[TASK DESCRIPTION]
Find every line in the entries below that contains the word "pixels", matching case exactly, and copy each of those lines.

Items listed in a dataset
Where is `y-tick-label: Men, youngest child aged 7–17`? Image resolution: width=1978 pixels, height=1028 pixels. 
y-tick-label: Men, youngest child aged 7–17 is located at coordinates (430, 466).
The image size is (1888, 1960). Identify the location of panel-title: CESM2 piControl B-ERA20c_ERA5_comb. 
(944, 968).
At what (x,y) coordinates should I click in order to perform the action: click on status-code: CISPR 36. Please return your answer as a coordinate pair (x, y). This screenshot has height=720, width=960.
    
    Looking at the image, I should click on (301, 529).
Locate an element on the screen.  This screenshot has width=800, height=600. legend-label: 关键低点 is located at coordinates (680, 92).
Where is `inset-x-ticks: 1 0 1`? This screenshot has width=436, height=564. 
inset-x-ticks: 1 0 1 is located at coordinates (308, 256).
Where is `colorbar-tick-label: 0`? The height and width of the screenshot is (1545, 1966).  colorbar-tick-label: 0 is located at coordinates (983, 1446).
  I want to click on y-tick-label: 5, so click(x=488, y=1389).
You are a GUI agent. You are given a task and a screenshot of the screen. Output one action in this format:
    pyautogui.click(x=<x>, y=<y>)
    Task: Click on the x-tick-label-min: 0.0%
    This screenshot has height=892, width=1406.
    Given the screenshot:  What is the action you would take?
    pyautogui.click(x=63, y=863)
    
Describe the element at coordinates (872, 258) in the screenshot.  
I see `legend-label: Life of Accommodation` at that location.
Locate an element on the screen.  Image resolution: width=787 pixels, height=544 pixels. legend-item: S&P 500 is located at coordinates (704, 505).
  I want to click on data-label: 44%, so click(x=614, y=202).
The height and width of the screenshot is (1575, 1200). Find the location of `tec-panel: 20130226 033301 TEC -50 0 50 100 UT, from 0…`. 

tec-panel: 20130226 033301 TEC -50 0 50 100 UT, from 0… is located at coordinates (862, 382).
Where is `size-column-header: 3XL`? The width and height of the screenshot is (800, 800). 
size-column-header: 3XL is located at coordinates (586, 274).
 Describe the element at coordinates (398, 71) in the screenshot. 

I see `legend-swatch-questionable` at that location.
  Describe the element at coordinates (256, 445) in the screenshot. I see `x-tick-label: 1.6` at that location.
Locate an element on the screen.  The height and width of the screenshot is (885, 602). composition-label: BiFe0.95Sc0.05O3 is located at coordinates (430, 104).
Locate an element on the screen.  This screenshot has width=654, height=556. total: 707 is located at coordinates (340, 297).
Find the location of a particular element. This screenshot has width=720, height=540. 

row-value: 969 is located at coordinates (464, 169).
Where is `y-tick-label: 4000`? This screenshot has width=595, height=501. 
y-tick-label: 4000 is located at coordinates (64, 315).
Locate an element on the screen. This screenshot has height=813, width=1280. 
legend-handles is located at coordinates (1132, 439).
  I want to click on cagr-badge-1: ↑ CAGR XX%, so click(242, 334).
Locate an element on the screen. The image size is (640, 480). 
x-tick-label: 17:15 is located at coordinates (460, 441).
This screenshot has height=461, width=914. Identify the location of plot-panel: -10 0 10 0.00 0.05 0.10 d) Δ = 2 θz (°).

[OUTPUT OF THE TASK]
Where is `y-tick-label: Men, youngest child aged 7–17`? Image resolution: width=1978 pixels, height=1028 pixels. 
Locate an element on the screen.  Image resolution: width=787 pixels, height=544 pixels. legend-item: S&P 500 is located at coordinates (704, 505).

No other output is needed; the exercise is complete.